OpenAI, the company behind the massively successful large language model (LLM) that powers ChatGPT, is preparing to up its game once again with a new release of Dall-E, its image generation model. Dall-E 2 is no longer the company’s most cutting-edge option. Meet Dall-E 3.
According to OpenAI, Dall-E 3 takes everything the company learned from Dall-E 2 and pushes its image generation capabilities to the next level.
“Dall-E 3 delivers significant improvements over DALL·E 2 when generating text within an image and in human details like hands,” OpenAI explained on its blog.
Notably, the new version will allow users to generate readable text baked directly into the images themselves, which will help put it on more competitive ground with services like Ideogram, a startup launched by former Google staff last month. Altogether, Dall-E 3 will allow image generation to include text and typography in the images.
The reveal of this upcoming release is exciting, especially if the enhancements from GPT-3.5 to GPT-4 are any indication of how far OpenAI has come. OpenAI continues to train its AI systems and improve upon them, making them more responsive to user input. Of course, AI is still far from perfect, and there’s no guarantee how well Dall-E 3 will react to prompts.

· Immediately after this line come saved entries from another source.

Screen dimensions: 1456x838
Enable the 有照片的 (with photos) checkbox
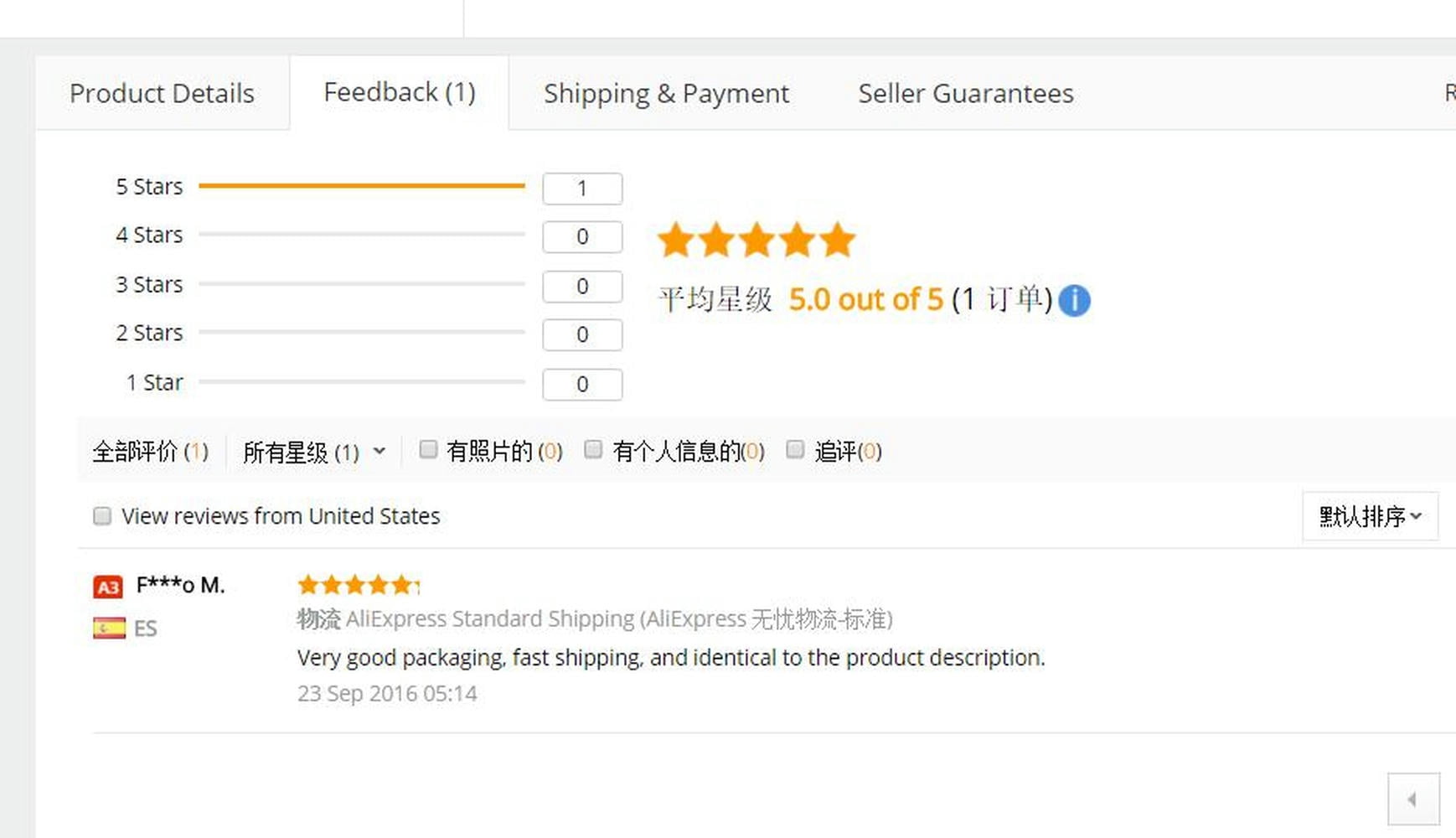click(428, 449)
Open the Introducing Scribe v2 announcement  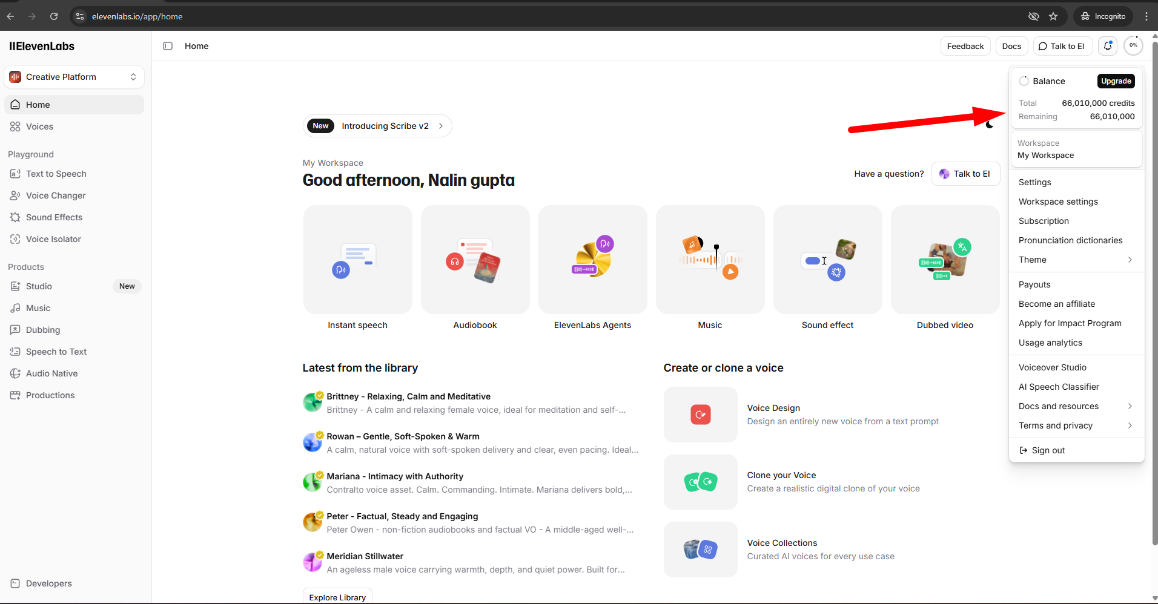[x=377, y=126]
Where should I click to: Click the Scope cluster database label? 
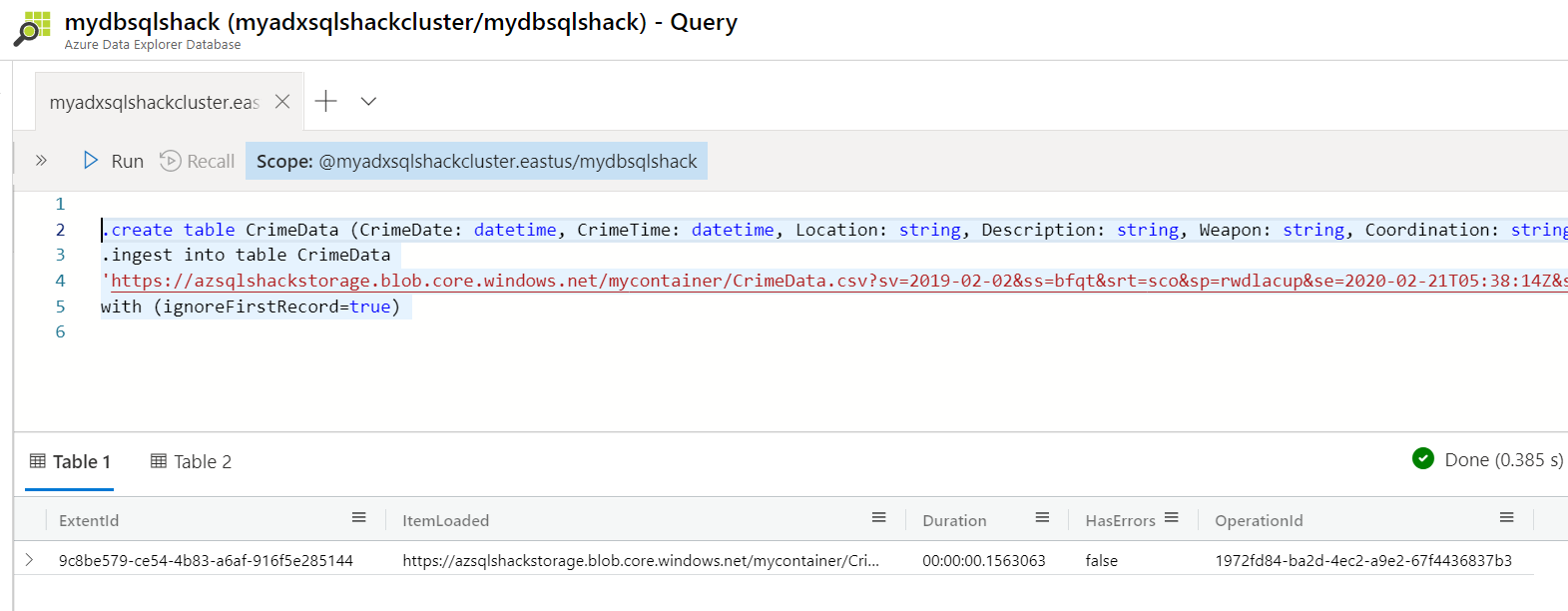[476, 161]
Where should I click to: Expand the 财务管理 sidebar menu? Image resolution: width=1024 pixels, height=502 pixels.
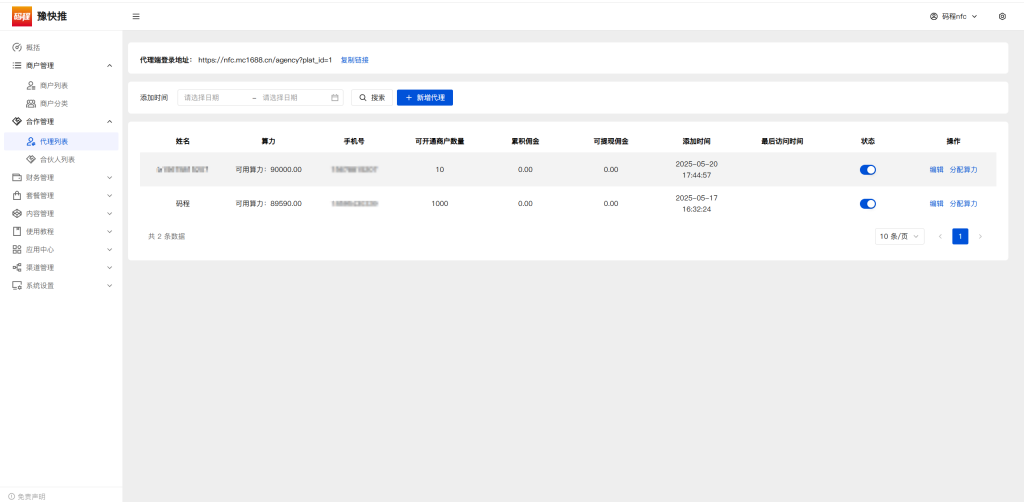coord(60,177)

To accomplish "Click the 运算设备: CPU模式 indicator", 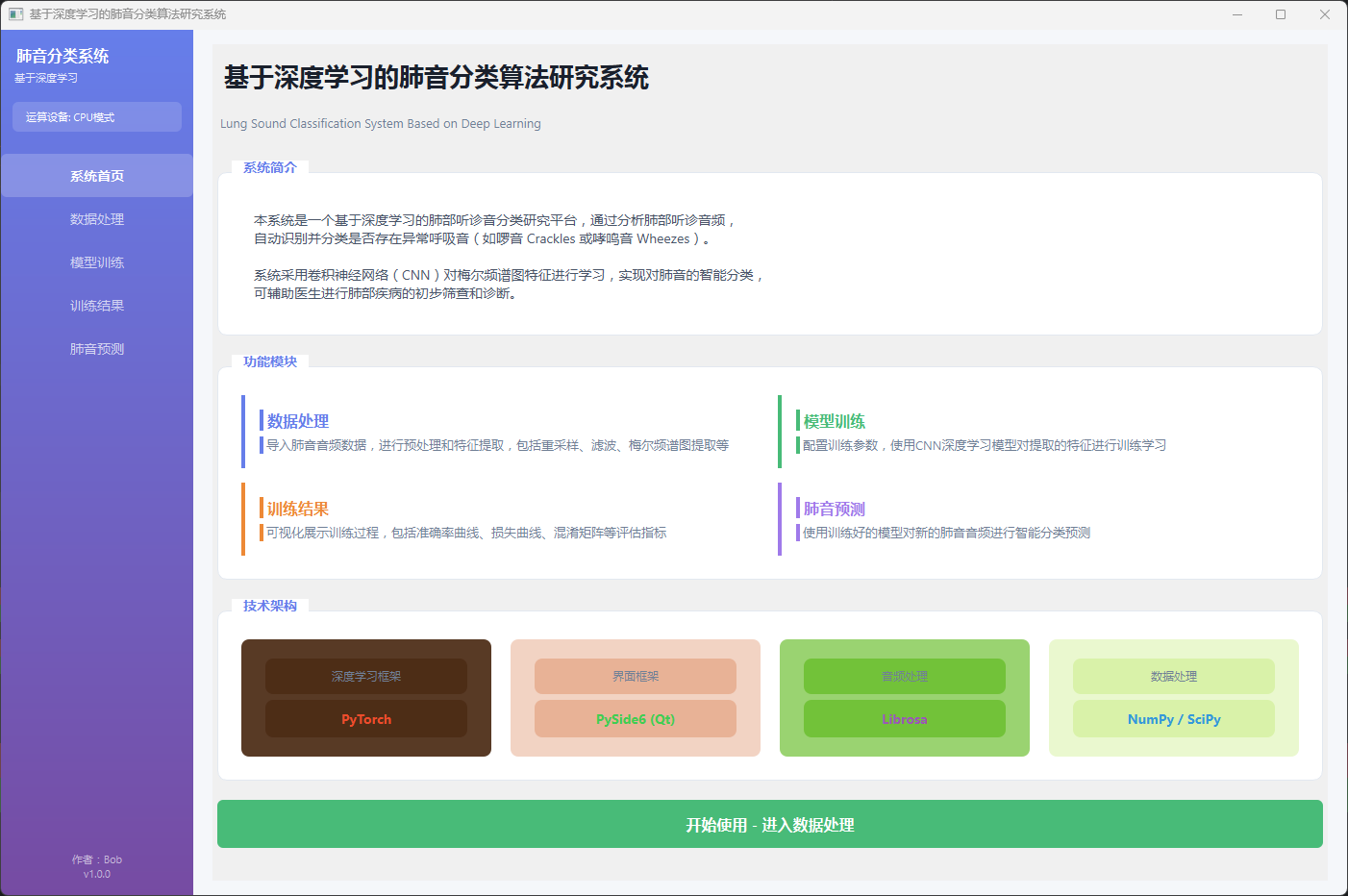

Another big update in Dall-E 3 should allow users to see more reliable responses from image generation, allowing them to further dictate where objects and figures in the image are in relation to one another, something that other systems like Midjourney struggle with.
The company provided an example screenshot, which does seem to point toward the effectiveness of providing such instructions within your prompts. However, as anyone who has worked with AI prompts in the past will tell you, it all comes down to figuring out how many attempts it took to create this perfect sample image.
Dall-E 3 will soon be available to subscribers of both ChatGPT Plus and ChatGPT Enterprise.